I also don't base my sense of how I look on what other people think of me, so that definitely helps. If I feel good I feel attractive, so yea, I feel attractive all the time.
Of course, I have my days, where I just think I look like sh*t or don't really care what I look like and hope nobody sees me. Then there are other days, where I just look in the mirror and am like "damn I'm f***ing sexy", and all I want to do is go out and get as many girls to see me as possible lol.
Even the most gorgeous people on earth have those days. Sometimes it has to do with your sense of self-worth, your ego, your satisfaction with work/school, etc. When we don't feel good inside, we suddenly believe we're unattractive on the outside.
As long as I look rugged I'm happy with the way I look, and that is most times. I have a shaved head, muscles, veins coming out of my arms, I have a natural tan and my face always has hair on it (even right after I shave I have a shadow), and that's the way I like it. I don't want to be a pretty boy, and I would take it as an insult if people told me I was pretty or cute.
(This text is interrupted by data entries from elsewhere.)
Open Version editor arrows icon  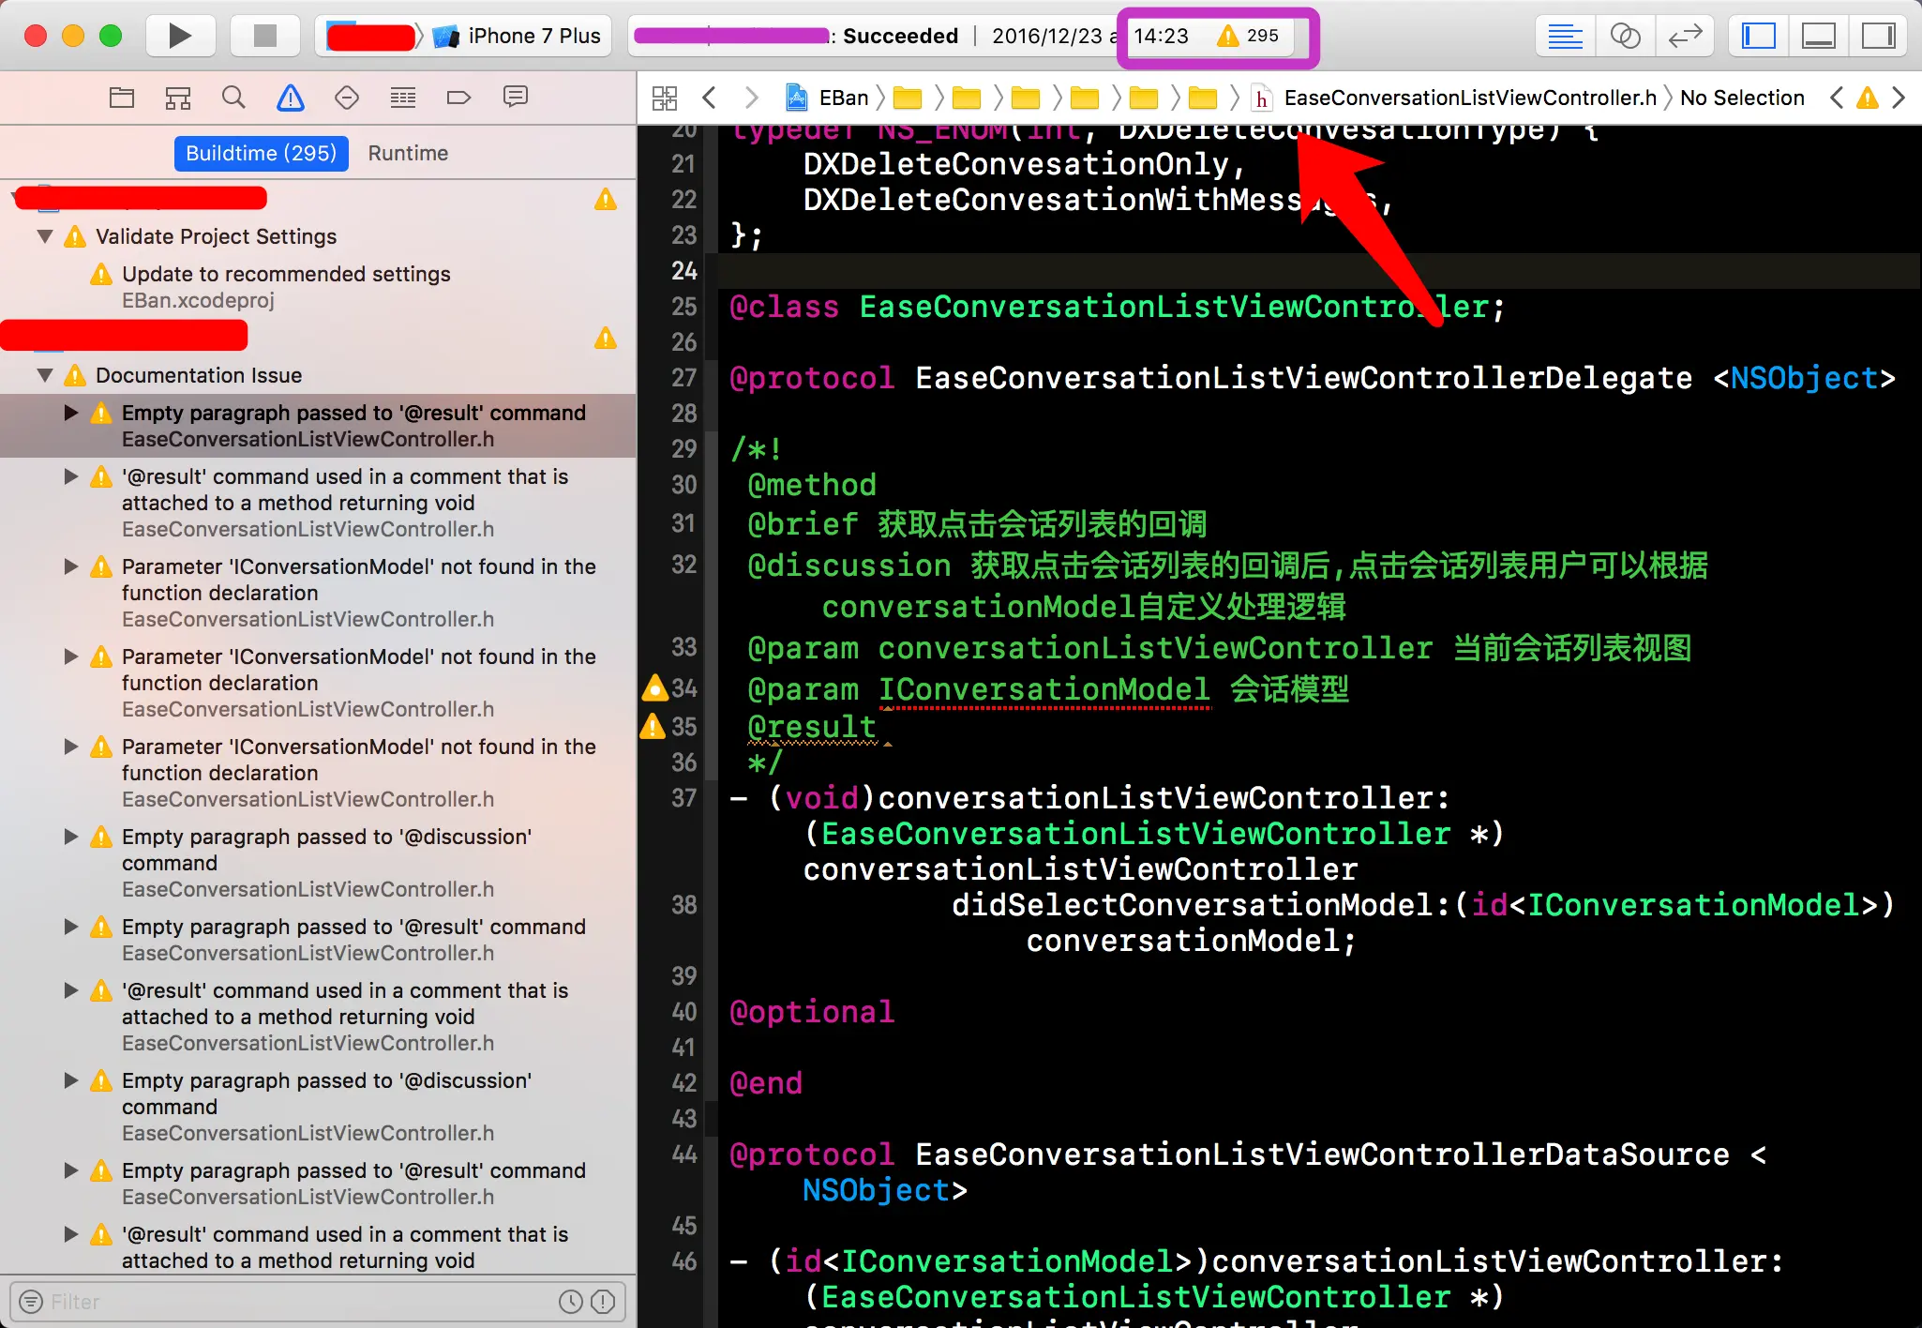pyautogui.click(x=1685, y=36)
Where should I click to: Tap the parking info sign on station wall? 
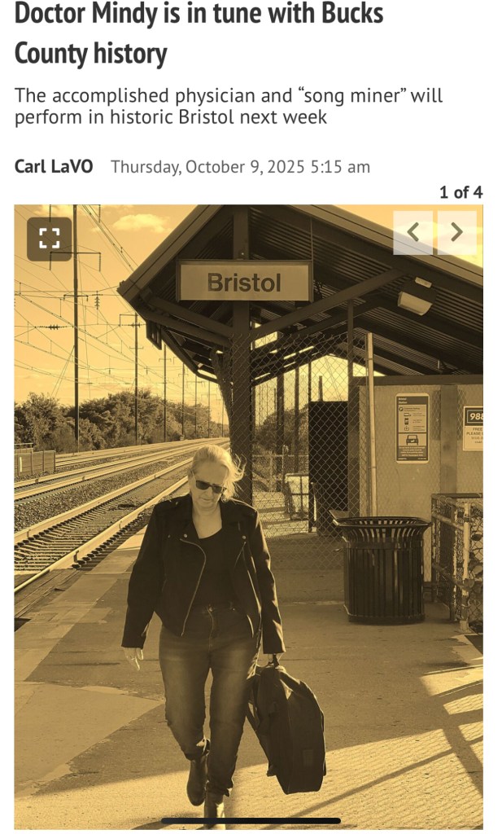[413, 428]
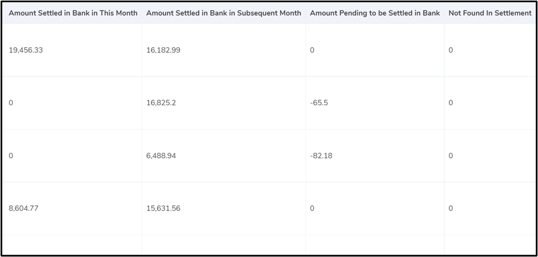
Task: Select 'Amount Pending to be Settled in Bank' header
Action: [375, 13]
eh lol tbh I never even think about it, I'm much to enveloped in my sciences and sports life to really care... but I guess when I do is more or less when I'm complemented by some girls so naturally I feel good about it for the most part XP
Nope. When I go out I get treated like a piece of meat. When I stay in, girls text me, and chat with me... I suppose I don't feel so hot when I'm sick with my nose leaking like a facet, but even that gets that motherly instinct of certain girls put into play.
Yeah I can relate to that, I most feel unattractive when I wear unflattering clothes. Or on a terribad hair day or when my skin breaks out. It's just a part of life, I shouldn't expect to feel good all the time.